● **RECORDS FOR PROCESSING**:
★ ★ ★ ★ ★ ★ ★

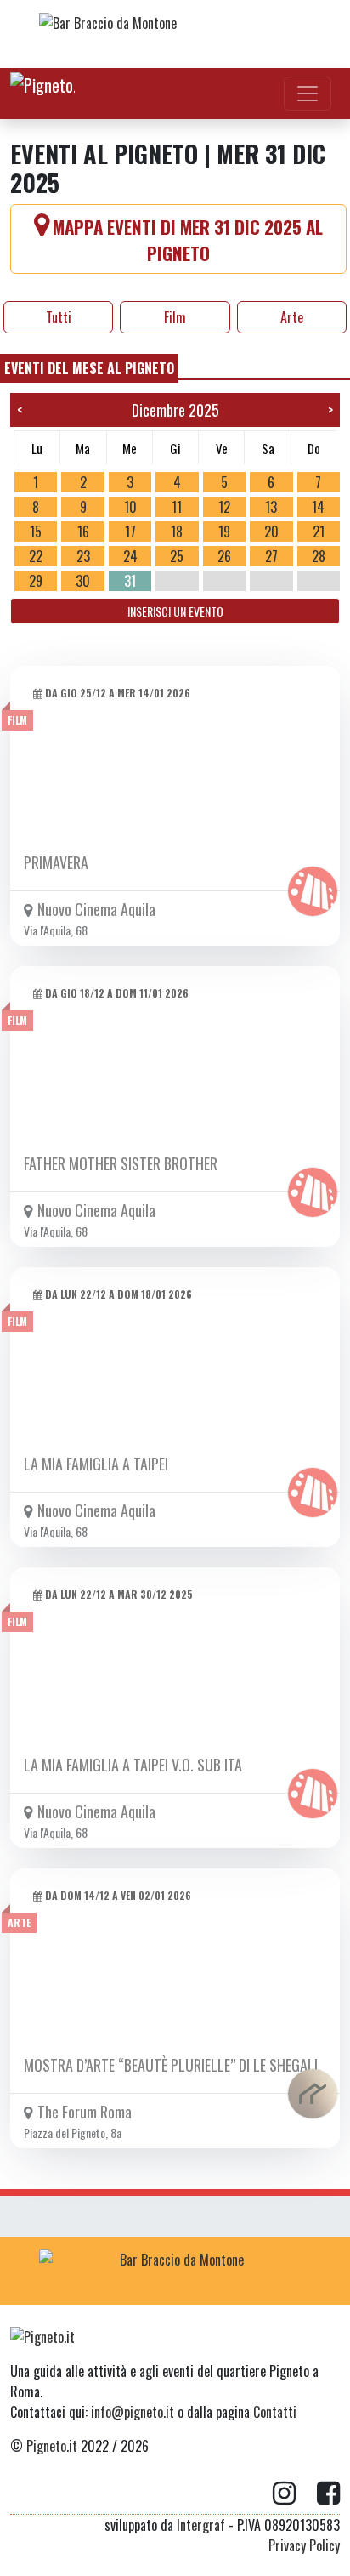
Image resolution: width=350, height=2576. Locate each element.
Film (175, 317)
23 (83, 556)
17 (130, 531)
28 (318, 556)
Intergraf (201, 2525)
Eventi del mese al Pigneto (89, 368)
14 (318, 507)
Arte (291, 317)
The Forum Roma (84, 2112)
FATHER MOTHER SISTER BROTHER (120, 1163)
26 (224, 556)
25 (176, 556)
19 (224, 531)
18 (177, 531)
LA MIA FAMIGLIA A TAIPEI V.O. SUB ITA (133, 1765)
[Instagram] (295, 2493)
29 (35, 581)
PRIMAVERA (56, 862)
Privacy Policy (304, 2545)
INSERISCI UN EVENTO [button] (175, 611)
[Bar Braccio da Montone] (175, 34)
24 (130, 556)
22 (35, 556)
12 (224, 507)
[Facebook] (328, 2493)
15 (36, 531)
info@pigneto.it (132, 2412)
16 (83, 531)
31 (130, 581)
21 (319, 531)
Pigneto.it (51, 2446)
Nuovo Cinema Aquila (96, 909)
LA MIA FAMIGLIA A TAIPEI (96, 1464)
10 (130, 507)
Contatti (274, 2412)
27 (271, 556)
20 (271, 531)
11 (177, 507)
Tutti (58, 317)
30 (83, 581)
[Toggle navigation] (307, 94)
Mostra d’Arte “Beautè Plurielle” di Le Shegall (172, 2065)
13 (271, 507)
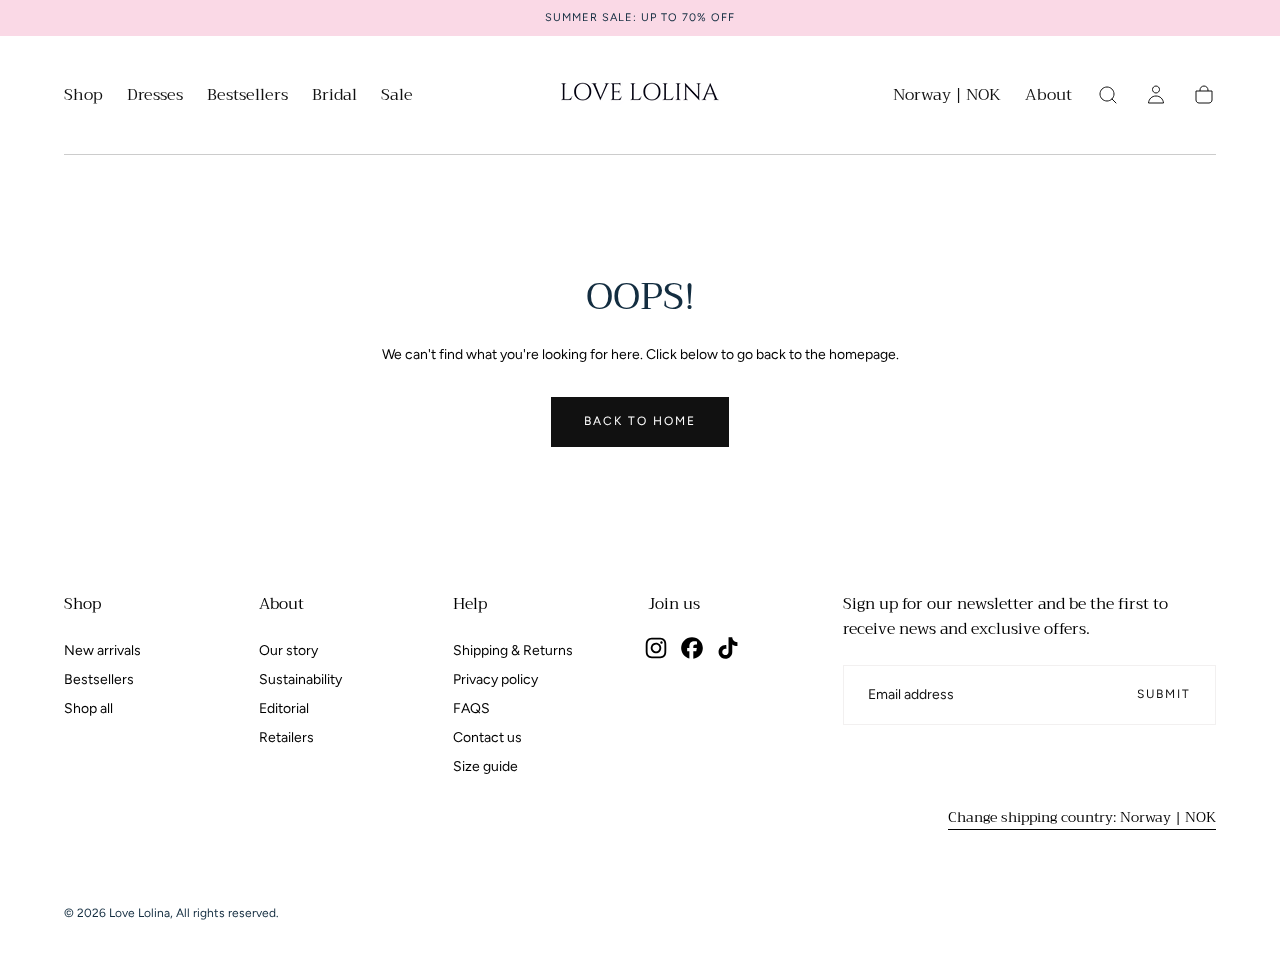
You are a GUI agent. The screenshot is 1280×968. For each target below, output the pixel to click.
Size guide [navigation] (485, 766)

★ ★ ★ ★ ★ ★ ★

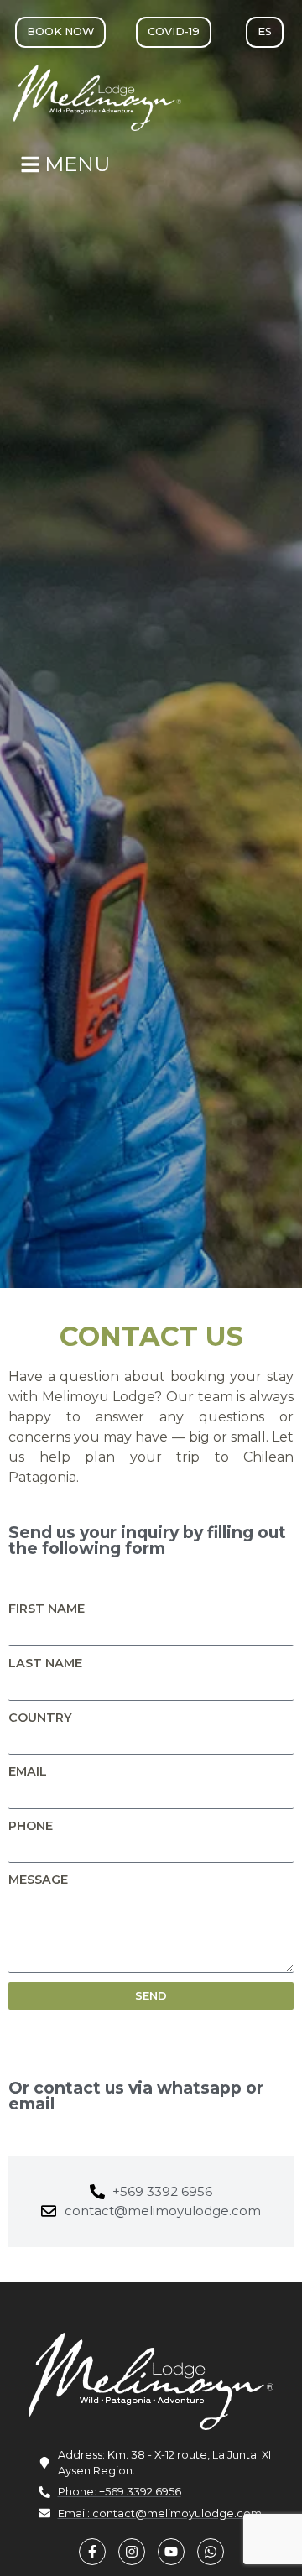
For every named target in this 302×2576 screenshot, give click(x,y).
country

★ ★ ★ ★ ★ ★ ★

● **AIM OF THE TASK**:
Set down again, exactly, every line above from the one with "11 (177, 507)" down to the one with "Size guide [navigation] (485, 766)", both ends included. No pictures, and nothing else.

● **REPLY TO THE EXERCISE**:
11 (177, 507)
Tutti (58, 317)
30 (83, 581)
[Toggle navigation] (307, 94)
Mostra d’Arte “Beautè Plurielle” di Le Shegall (172, 2065)
13 (271, 507)
You are a GUI agent. The screenshot is 1280×968. For each target below, output the pixel to click.
Size guide [navigation] (485, 766)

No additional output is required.